With a major outage like this, it was nice for us to be able to reach out to folks we know internally to confirm there was an outage, but this exposes a real need for us to investigate alternative oracles/price feeds/etc, or at the very least have a plan to and threshold defined to cut over to something else should the need arise.

Future work

This retro should serve as a jumpoff point for us to investigate a few things, and come up with a runbook/plan (as well as thresholds for executing on them) if/when this happens again.

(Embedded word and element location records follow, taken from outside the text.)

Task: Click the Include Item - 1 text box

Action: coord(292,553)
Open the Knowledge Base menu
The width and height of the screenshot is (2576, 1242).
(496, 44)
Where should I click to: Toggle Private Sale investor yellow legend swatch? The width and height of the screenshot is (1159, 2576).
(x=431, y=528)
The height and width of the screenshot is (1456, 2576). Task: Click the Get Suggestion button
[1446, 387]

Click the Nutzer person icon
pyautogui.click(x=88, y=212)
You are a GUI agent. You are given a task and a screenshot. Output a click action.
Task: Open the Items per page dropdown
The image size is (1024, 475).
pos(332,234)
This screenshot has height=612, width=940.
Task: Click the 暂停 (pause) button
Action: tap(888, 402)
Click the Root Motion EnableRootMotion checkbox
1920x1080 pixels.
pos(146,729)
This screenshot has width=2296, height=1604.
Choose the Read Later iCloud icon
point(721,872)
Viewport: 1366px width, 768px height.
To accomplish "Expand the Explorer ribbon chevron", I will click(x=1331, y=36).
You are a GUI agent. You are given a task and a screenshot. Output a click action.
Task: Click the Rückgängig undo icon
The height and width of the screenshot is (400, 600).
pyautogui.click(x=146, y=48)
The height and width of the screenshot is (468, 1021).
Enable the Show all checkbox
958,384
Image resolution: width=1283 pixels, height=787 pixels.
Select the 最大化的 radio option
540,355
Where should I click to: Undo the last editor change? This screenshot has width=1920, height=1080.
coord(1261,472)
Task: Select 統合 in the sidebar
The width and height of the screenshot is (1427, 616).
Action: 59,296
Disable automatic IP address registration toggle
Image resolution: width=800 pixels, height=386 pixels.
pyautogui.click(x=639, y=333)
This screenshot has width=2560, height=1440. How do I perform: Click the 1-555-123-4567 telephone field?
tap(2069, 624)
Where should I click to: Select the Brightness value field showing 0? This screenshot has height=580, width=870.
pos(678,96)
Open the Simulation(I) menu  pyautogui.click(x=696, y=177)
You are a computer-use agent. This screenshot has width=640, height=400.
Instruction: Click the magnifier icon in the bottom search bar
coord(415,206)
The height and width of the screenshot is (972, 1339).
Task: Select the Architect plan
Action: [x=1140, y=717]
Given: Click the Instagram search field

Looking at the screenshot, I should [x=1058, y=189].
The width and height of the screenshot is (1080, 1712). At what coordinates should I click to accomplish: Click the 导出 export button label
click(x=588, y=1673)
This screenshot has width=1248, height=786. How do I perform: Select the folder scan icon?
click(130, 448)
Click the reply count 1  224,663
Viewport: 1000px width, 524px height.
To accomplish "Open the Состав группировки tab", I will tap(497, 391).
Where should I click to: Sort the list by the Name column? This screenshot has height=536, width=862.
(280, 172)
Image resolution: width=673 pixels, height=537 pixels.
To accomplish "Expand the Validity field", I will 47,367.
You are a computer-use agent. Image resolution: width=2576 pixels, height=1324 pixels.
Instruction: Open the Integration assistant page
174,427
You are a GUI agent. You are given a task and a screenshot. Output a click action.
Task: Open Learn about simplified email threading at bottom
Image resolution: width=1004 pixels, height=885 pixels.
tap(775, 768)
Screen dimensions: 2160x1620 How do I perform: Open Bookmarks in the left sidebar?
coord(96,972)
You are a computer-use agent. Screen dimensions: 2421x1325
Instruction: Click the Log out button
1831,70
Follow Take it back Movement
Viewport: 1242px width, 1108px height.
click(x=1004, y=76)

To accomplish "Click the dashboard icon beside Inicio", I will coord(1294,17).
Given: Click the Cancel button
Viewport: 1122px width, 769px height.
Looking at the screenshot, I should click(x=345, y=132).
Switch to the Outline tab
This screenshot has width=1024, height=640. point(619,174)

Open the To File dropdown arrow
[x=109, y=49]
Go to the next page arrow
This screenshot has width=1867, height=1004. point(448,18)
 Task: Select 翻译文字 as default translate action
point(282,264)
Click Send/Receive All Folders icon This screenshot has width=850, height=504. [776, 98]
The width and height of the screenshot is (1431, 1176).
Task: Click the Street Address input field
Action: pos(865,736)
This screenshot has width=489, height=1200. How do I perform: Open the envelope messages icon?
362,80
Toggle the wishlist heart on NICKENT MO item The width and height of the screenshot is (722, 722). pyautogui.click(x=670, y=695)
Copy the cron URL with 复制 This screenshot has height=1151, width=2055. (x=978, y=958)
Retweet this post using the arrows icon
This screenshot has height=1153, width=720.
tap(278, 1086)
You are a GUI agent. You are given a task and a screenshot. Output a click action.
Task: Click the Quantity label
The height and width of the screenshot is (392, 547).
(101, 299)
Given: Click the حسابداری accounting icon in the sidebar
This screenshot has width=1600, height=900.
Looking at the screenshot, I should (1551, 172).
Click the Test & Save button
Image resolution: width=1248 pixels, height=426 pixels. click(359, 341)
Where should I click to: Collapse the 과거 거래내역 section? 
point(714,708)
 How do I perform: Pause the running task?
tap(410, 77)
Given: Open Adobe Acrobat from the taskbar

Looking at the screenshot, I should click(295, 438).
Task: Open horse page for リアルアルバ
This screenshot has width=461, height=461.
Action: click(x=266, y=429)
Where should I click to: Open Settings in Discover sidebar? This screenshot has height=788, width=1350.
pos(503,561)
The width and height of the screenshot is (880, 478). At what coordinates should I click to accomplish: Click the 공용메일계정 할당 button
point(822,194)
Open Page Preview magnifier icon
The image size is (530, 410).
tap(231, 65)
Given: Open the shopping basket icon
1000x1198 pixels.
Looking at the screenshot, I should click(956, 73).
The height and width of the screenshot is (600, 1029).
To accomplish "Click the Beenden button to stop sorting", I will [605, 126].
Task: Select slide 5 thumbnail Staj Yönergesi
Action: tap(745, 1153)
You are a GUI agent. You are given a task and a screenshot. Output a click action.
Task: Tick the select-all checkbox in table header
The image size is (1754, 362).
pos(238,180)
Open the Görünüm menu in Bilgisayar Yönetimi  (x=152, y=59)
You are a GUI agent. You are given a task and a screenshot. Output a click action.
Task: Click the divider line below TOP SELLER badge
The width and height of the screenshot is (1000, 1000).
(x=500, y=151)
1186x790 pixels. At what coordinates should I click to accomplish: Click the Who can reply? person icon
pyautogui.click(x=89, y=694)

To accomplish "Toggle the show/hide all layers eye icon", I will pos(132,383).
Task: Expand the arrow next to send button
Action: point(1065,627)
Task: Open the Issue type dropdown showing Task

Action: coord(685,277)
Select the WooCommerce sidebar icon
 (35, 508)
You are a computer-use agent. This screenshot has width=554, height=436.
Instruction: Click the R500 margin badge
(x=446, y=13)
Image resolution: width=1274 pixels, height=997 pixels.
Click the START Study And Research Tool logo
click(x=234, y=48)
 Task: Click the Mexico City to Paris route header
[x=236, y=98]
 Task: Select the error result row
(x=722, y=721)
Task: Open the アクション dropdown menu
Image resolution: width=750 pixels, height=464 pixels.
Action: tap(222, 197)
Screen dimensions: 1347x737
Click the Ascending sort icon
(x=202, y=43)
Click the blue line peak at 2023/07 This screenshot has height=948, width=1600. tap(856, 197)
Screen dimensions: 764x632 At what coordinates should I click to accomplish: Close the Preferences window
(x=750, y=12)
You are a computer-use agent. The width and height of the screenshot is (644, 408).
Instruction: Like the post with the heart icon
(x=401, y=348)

Some ideas (please feel free to post others below):

Harbinger has oracles ready for Binance, Gemini, and OKEx though they’re un-used currently. Finding someone internally to help sponsor running a poster internally to those organizations would allow for multiple price feeds that can be either aggregated together or failed over if an outage occurs. Really any CEX with sufficient liquidity should work, but liquidity depth is extremely important.
We can/should explore other oracles in the ecosystem. Youves uses an oracle called Ubinetic, but after digging into its design I’m not convinced it’s a secure way to post updates since it trusts an android execution engine. It is being run by trusted 3rd parties like Bitcoin Suisse, but knowing nothing of these organizations I’m hesitant to entrust such a critical thing to them. Youves has likely done some work vetting them so this is a potentially viable oracle solution that exists today.
Things like Chainlink coming to Tezos would be a very good solution since it’s currently what’s used by other DeFi protocols in the ETH system. I’m not sure what the status is.
I also have a design for a tez-native alternative to chainlink that exists in essentially “napkin form” with slashing mechanics that would operate in a decentralized way (governed by a DAO). It’d require a lot of eng work to build/test/deploy/etc but it would be a fun project to bring to fruition.

Regardless of which path we decide to work on, we should have clear runbooks and procedures for outages like this. Smaller outages may just be “handle comms and make sure people know” while a longer-term outage (i.e. coinbase deciding to stop supporting the tezos oracle API) may involve something like the break-glass contracts or a multi-sig that can promote a new oracle quicker than the ~1wk turnaround time it takes for the DAO to ratify things.

glcohen · December 10, 2021, 1:51am

Can you expand on the oracles ready for Binance, Gemini, and OKEx?
What does sponsorship / running a poster entail, and what is the financial obligation? Could this be something paid for by the DAO?

fitblip · December 13, 2021, 3:45am

Basically we have some contracts and stuff written for those exchanges’ candle APIs (AFAIK), but getting the signed feed is the real crux of the problem. We’re essentially ready for integration external, but the tricky bit is the internal work needed within these orgs to sign data with a key they control.

Realistically there’s no real incentive for these orgs to engage to do this sort of signing unless they want to do it as part of a larger oracle feed project (like was the case with Coinbase). Something like chainlink (which AFAIK is now used by basically every defi protocol) would fix all this IMO, but it’s hard to say what sort of lift that’d be, and that works against the odds of an org taking up this torch.